PROBLEM DETAILS – From the records below, put the lines into a numbered list, starting with the line that contains "Registrieren (1267, 194)" and ending with the line that contains "WEB-Links (970, 77)", both included. Leave out any blank lines.

** Start **

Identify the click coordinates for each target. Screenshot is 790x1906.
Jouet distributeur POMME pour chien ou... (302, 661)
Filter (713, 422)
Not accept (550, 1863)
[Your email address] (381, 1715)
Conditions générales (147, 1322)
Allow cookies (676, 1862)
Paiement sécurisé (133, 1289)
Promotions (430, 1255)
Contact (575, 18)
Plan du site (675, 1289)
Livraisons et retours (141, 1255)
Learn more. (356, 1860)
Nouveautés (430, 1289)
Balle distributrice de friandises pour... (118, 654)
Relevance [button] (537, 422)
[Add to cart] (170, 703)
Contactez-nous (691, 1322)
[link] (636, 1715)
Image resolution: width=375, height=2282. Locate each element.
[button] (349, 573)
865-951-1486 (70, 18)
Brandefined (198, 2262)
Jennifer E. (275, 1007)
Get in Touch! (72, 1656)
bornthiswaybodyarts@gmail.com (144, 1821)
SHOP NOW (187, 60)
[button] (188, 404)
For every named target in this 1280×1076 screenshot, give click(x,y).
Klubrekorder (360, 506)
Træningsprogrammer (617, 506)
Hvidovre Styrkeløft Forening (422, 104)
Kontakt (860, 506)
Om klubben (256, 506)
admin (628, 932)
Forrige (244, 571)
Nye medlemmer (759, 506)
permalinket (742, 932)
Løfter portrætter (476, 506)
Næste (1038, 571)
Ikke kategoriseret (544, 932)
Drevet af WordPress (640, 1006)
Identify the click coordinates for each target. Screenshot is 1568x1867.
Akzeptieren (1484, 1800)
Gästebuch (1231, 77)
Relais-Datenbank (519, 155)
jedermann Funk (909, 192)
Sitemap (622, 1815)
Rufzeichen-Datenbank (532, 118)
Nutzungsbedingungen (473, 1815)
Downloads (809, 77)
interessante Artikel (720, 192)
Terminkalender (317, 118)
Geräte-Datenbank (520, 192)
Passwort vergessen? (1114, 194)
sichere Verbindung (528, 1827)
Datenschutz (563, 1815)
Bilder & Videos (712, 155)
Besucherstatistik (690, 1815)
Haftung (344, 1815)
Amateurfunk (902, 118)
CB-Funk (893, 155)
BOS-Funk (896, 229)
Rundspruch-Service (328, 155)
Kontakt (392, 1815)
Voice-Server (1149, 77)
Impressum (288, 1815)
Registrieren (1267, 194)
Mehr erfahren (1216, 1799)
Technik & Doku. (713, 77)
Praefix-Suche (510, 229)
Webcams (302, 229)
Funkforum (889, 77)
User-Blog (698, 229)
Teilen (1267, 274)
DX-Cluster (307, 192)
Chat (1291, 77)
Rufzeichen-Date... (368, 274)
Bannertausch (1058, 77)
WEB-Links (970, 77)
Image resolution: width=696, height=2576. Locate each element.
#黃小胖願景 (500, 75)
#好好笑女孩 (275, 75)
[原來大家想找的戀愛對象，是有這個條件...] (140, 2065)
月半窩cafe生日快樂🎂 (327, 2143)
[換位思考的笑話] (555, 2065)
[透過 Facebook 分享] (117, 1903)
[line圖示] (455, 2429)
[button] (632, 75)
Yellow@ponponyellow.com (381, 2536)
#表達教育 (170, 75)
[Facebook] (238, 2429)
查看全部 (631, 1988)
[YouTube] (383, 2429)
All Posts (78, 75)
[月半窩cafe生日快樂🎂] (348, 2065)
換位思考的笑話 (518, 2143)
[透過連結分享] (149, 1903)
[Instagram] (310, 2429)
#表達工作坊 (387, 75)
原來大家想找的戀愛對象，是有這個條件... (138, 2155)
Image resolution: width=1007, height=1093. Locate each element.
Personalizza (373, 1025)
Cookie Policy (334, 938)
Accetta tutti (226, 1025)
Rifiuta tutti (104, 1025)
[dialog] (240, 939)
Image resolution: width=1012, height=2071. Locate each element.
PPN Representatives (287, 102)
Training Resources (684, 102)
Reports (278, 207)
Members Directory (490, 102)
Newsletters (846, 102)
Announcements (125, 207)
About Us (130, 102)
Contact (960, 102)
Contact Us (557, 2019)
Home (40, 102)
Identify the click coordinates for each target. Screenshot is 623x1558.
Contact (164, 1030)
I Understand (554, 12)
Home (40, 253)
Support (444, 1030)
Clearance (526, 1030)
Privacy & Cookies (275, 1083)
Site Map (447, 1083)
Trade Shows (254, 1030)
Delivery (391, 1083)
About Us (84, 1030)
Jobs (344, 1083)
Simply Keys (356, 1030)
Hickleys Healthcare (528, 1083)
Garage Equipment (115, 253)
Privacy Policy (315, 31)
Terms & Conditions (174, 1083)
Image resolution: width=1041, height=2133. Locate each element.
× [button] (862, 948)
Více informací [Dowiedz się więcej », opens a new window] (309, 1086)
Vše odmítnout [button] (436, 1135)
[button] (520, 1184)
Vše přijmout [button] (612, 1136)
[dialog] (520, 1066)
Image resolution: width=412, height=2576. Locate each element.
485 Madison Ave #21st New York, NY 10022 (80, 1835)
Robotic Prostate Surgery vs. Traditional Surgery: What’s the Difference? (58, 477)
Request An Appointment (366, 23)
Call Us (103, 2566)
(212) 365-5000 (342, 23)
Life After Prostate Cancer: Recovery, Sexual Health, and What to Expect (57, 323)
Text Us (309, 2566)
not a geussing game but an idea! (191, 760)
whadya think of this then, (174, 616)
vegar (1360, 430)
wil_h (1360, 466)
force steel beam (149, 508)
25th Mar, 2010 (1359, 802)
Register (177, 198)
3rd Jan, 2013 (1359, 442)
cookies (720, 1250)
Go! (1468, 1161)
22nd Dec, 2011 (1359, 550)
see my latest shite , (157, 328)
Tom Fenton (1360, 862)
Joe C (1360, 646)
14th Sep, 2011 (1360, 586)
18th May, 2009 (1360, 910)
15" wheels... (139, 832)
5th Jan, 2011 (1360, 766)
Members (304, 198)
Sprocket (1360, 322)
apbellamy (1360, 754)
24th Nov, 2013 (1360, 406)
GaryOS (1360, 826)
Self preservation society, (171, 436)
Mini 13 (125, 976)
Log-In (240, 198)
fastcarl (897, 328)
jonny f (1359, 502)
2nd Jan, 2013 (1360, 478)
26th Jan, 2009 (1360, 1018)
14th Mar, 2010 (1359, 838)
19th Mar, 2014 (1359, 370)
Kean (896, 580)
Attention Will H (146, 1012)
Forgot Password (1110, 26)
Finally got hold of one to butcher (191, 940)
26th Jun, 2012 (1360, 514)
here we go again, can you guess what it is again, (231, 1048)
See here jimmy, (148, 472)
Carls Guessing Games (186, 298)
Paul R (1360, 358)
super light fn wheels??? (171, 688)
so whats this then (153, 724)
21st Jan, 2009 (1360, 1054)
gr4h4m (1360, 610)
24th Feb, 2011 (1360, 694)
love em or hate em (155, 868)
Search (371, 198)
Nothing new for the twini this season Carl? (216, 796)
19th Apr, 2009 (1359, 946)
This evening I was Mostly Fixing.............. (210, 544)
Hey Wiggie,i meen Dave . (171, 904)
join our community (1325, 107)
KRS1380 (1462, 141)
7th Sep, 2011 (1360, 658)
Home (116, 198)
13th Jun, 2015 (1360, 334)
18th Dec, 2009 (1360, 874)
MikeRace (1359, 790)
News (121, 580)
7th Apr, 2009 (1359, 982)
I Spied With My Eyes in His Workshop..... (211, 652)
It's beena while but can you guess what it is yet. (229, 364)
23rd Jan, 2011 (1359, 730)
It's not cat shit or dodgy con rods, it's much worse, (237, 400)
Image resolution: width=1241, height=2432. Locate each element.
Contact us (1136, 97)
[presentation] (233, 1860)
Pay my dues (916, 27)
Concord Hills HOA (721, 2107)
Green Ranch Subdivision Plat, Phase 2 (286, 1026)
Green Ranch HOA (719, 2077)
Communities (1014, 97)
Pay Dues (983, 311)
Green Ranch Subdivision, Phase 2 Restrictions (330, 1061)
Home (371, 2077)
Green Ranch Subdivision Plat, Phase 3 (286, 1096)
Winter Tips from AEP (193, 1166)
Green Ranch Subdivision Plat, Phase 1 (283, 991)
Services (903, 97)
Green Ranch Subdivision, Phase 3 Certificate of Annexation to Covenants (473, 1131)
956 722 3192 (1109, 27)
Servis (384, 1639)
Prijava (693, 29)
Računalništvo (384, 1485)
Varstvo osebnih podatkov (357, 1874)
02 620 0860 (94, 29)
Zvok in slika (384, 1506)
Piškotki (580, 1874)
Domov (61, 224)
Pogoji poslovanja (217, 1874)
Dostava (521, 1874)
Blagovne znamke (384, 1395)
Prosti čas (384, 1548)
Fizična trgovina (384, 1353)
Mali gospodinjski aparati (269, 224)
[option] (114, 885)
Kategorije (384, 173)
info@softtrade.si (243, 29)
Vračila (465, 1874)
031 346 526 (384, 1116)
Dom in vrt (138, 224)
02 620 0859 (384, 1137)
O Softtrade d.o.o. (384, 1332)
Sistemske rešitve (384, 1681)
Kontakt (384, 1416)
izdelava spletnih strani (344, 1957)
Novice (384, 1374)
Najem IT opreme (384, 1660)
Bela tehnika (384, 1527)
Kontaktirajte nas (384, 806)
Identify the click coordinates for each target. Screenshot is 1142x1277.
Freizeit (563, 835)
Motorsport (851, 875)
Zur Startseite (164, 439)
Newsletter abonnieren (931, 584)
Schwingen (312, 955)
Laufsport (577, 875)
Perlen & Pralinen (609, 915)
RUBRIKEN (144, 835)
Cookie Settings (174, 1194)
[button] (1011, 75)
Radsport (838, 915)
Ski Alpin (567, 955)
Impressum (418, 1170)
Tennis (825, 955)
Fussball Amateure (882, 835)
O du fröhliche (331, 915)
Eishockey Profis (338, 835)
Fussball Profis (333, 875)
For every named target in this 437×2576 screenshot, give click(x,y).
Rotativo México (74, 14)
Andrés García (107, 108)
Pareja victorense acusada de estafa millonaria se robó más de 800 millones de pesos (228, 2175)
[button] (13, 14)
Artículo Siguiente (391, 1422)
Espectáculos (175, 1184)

** End **

WRITTEN ANSWER –
1. Registrieren (1267, 194)
2. Mehr erfahren (1216, 1799)
3. Technik & Doku. (713, 77)
4. Praefix-Suche (510, 229)
5. Webcams (302, 229)
6. Funkforum (889, 77)
7. User-Blog (698, 229)
8. Teilen (1267, 274)
9. DX-Cluster (307, 192)
10. Chat (1291, 77)
11. Rufzeichen-Date... (368, 274)
12. Bannertausch (1058, 77)
13. WEB-Links (970, 77)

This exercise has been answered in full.